* **Supplied information**:
━━━━━━
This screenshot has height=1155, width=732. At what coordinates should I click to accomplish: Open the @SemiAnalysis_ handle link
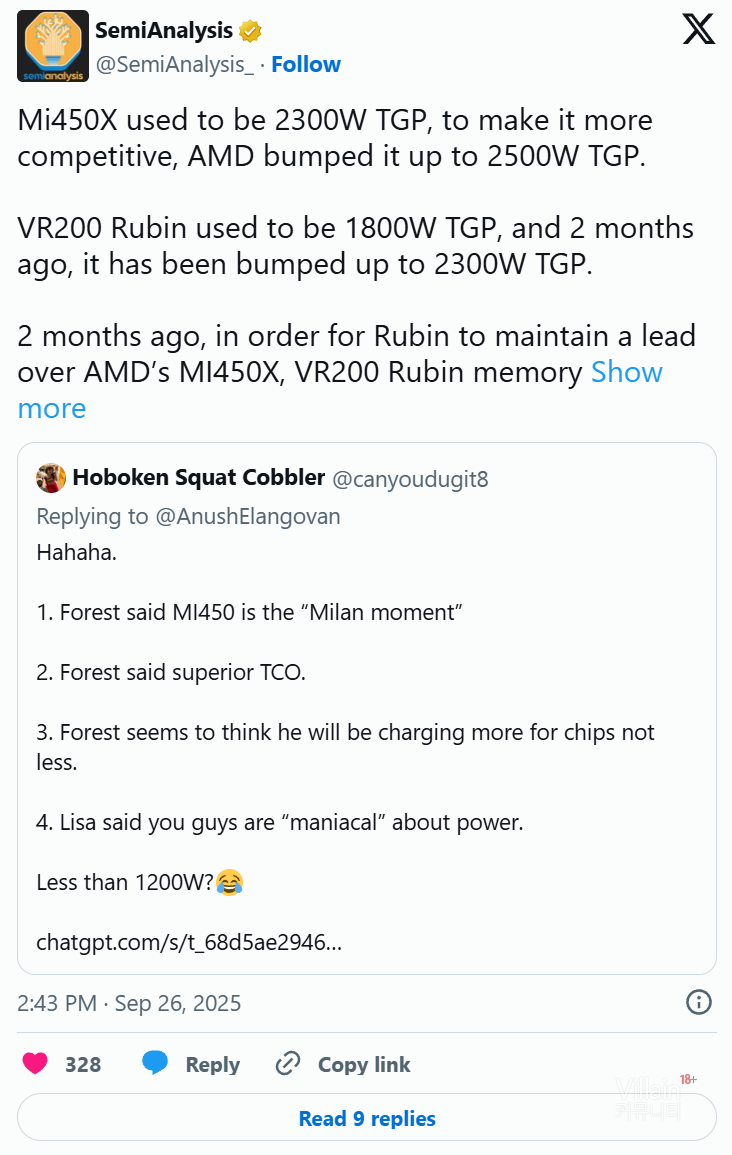point(175,64)
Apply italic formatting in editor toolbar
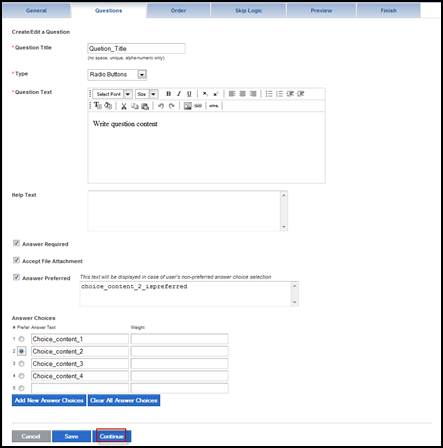This screenshot has height=448, width=443. tap(179, 94)
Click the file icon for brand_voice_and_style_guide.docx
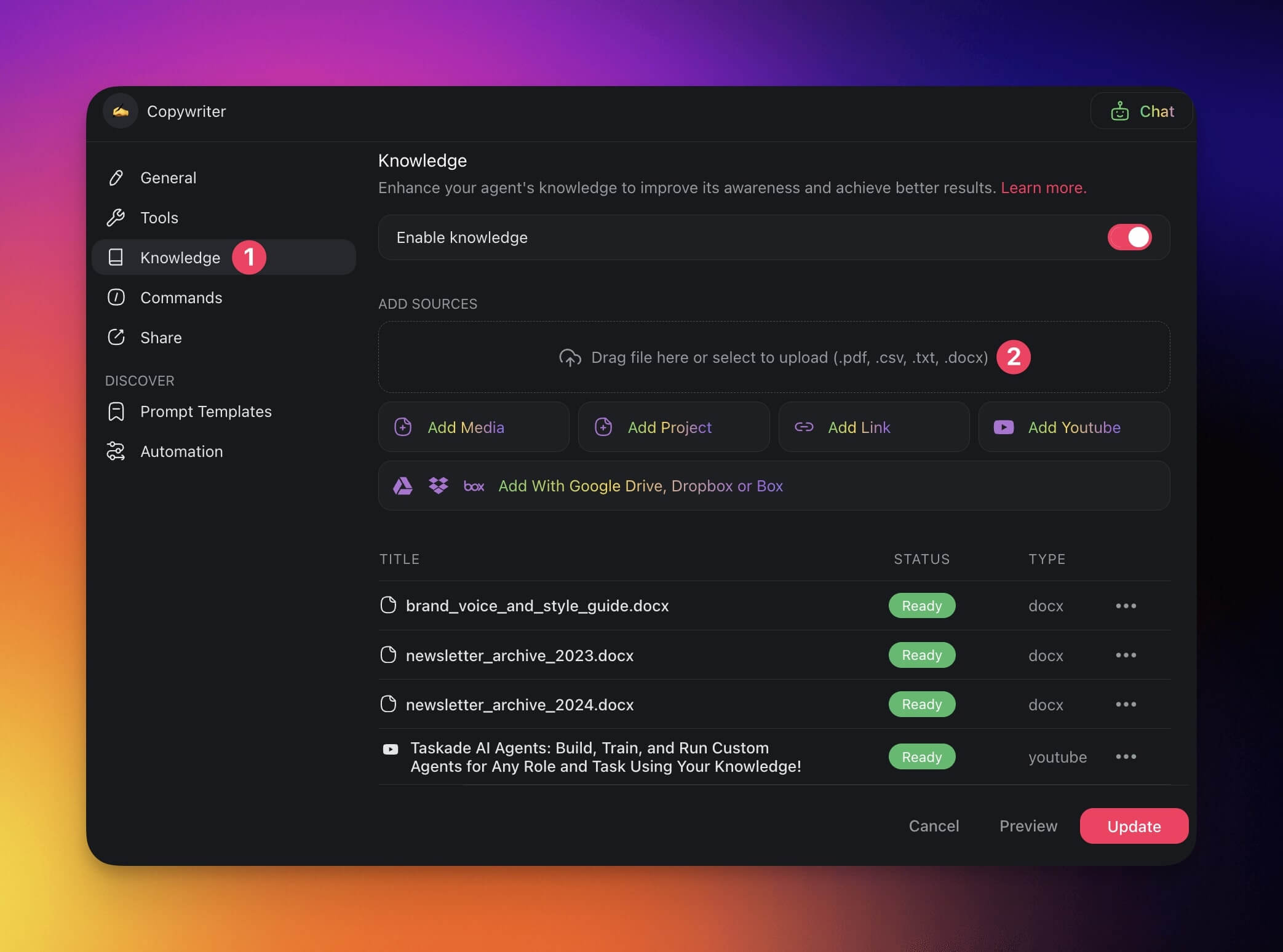Image resolution: width=1283 pixels, height=952 pixels. tap(388, 605)
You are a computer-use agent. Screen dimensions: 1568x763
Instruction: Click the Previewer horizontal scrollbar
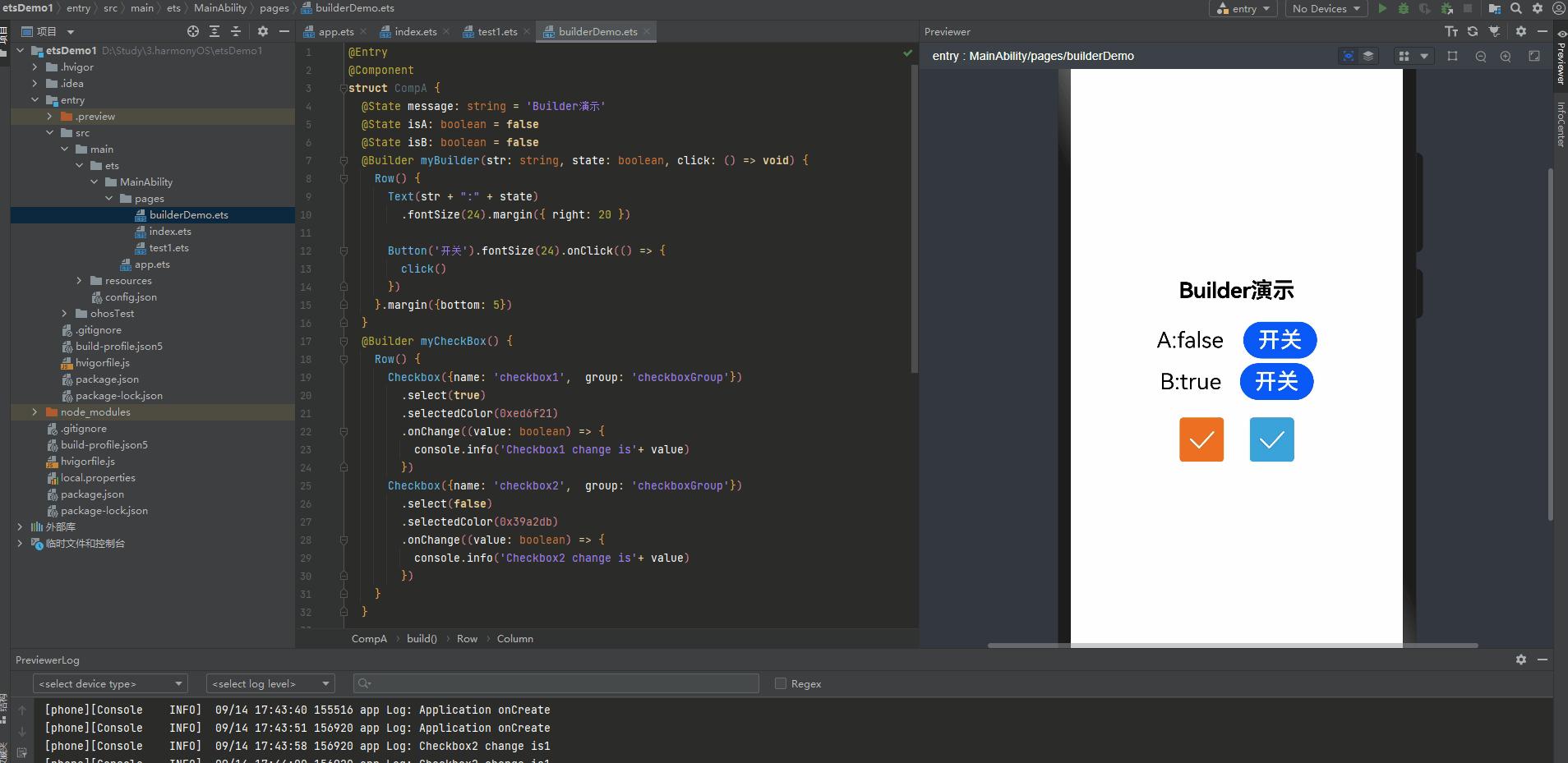pos(1233,646)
━━━━━━
* **What to produce**:
Render these records as a numbered list, leaving out blank lines and the pictures, please.

* **Finished task**:
1. This screenshot has height=1155, width=732. At what coordinates should I click to accomplish: Open the @SemiAnalysis_ handle link
2. point(175,64)
3. Apply italic formatting in editor toolbar
4. This screenshot has height=448, width=443. tap(179, 94)
5. Click the file icon for brand_voice_and_style_guide.docx
6. Image resolution: width=1283 pixels, height=952 pixels. tap(388, 605)
7. You are a computer-use agent. Screen dimensions: 1568x763
8. Instruction: Click the Previewer horizontal scrollbar
9. pos(1233,646)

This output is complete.